To determine whether it was merely the presence of an authority figure influencing the outcome, Grimalda had a Big Man from a different linguistic background observe players, and during those games they cooperated just 40.7 percent of the time. He suggests this indicates that the players were concerned about how their choices would influence how the Big Man sees them and therefore their reputation in their villages. 

But what about the fear of punishment?

Grimalda also introduced an element of punishment both with and without the presence of the Big Man. And still, the presence of a local leader had the strongest influence promoting cooperation.

Still, Jillian Jordan, a Ph.D. candidate at Yale University who was not part of the study but who's own research has focused on cooperation, says that fear could still be playing a role. 

"The reason that we care about people observing us is that ultimately the things they observe will affect how they interact with us in the future," Ms. Jordan tells The Christian Science Monitor. It's an issue of implicit rewards or implicit punishments, she explains.

"The idea is that cooperation is all about paying a short-term cost to help somebody else," she says. "We think about cooperation as being beneficial in the long-run," for example you might help a friend now and they'll help you later. But if you don't help them, they might turn on their heels when you ask for help in the future. The presence of the local leaders could have the same effect on players, Jordan suggests.

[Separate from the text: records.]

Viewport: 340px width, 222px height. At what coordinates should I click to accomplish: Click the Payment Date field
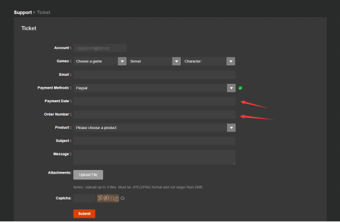(x=155, y=101)
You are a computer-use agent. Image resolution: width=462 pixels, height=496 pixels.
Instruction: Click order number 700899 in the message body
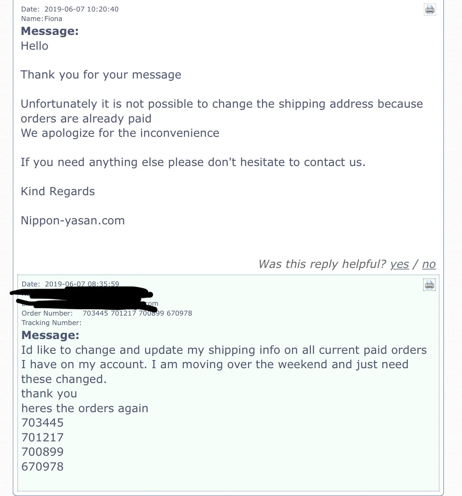coord(43,452)
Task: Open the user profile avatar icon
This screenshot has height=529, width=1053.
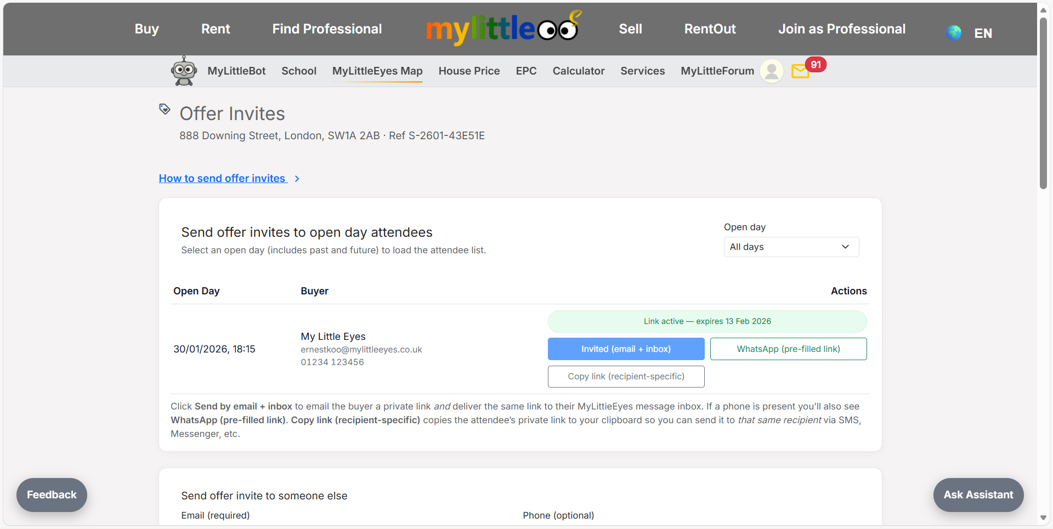Action: pos(771,71)
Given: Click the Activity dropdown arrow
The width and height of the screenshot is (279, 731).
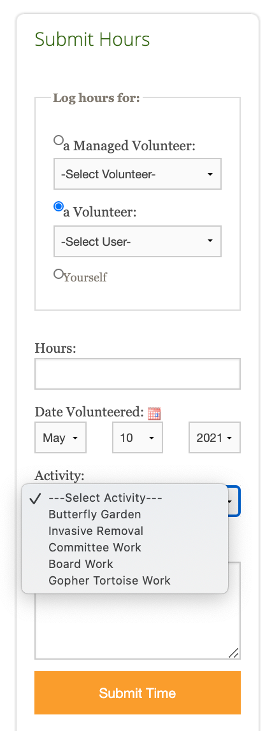Looking at the screenshot, I should 230,501.

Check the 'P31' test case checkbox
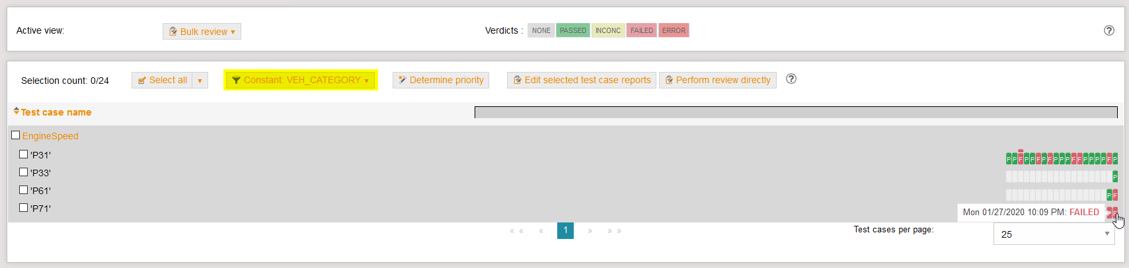tap(24, 154)
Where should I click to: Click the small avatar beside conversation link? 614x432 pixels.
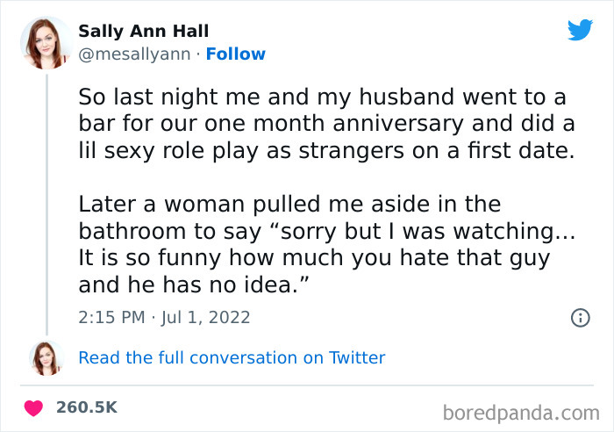[x=46, y=357]
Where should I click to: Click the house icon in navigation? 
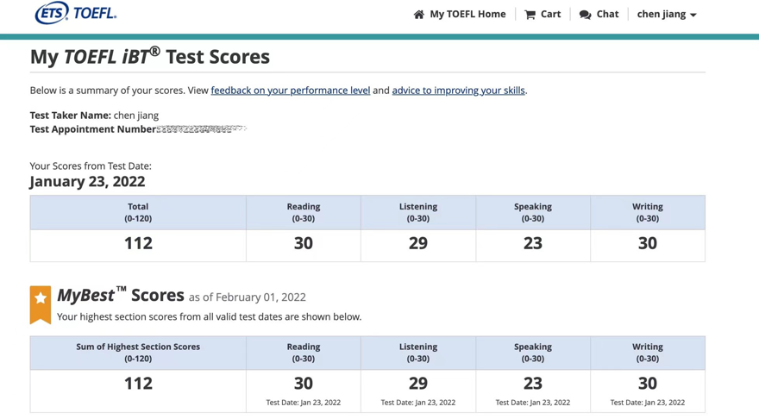tap(419, 15)
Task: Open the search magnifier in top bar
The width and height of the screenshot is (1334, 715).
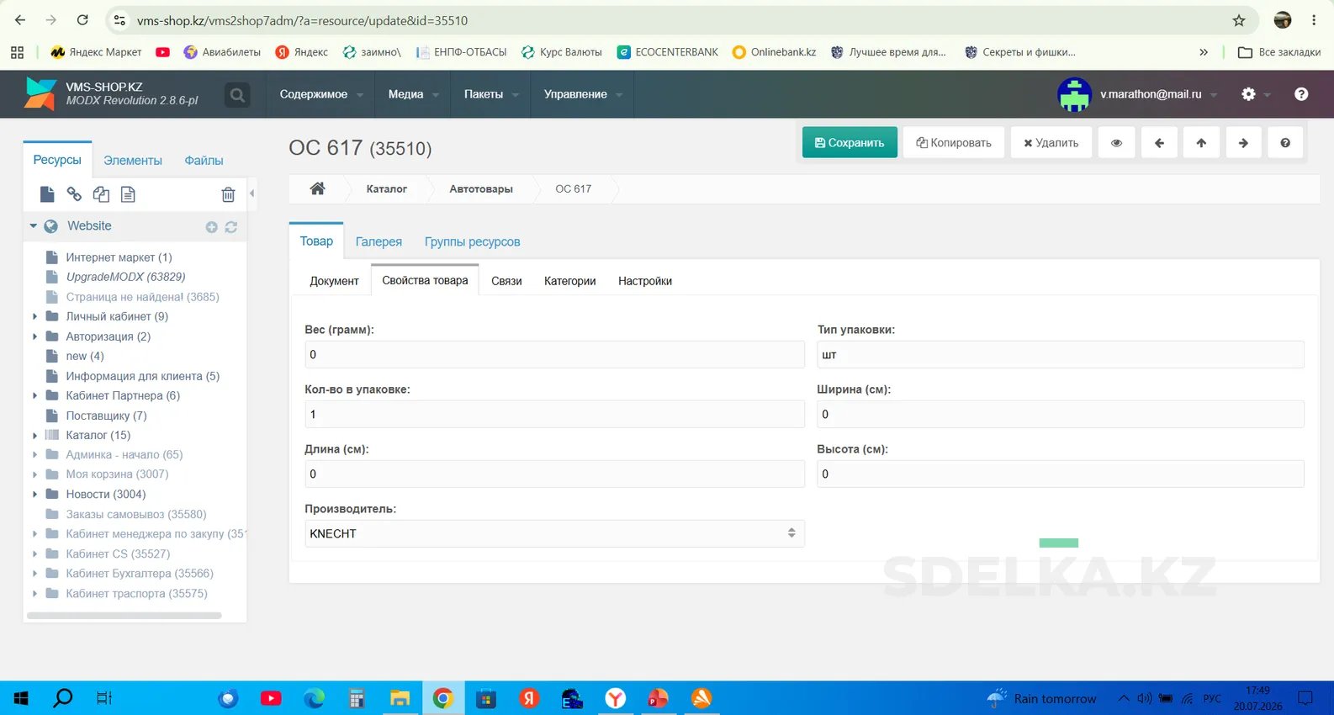Action: tap(238, 95)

Other studies have found a stronger relationship between punishment and cooperation. For example, a study published in February suggested that the belief in a punitive, moralistic, all-knowing deity also promoted prosocial behavior.

"We still know very, very little," Grimalda tells the Monitor. And this is likely because the mechanisms promoting cooperation are "extremely culturally dependent."

Most psychological studies have focused on Western societies, Grimalda says. 

But focusing on smaller, less complex societies may help researchers better get at the origins of human behavior, suggests Jordan. This study is a good example of "a very different data point that we get than testing undergraduates at an elite university."

Jordan and Grimalda both advocate for more cross-cultural research to better understand "such a defining feature of our humanity," as Jordan calls cooperation.

Grimalda says cooperation has likely had two key impacts on human society: an economic one and an evolutionary one.

Economically, he explains, it is difficult to set up trade or business communities without trusting others. Early human cooperation likely laid the groundwork for more complex economies and trade networks.

Evolutionarily, "humans are a species that has developed this incredible capacity to adapt to more or less every physical environment," Grimalda says. Somehow along the way, humans must have figured out that it was most effective "to face the problems of adaptation to physical environments working as a group rather than as an individual."

Grimalda and his colleagues' research is published in a paper Tuesday in the journal Nature Communications.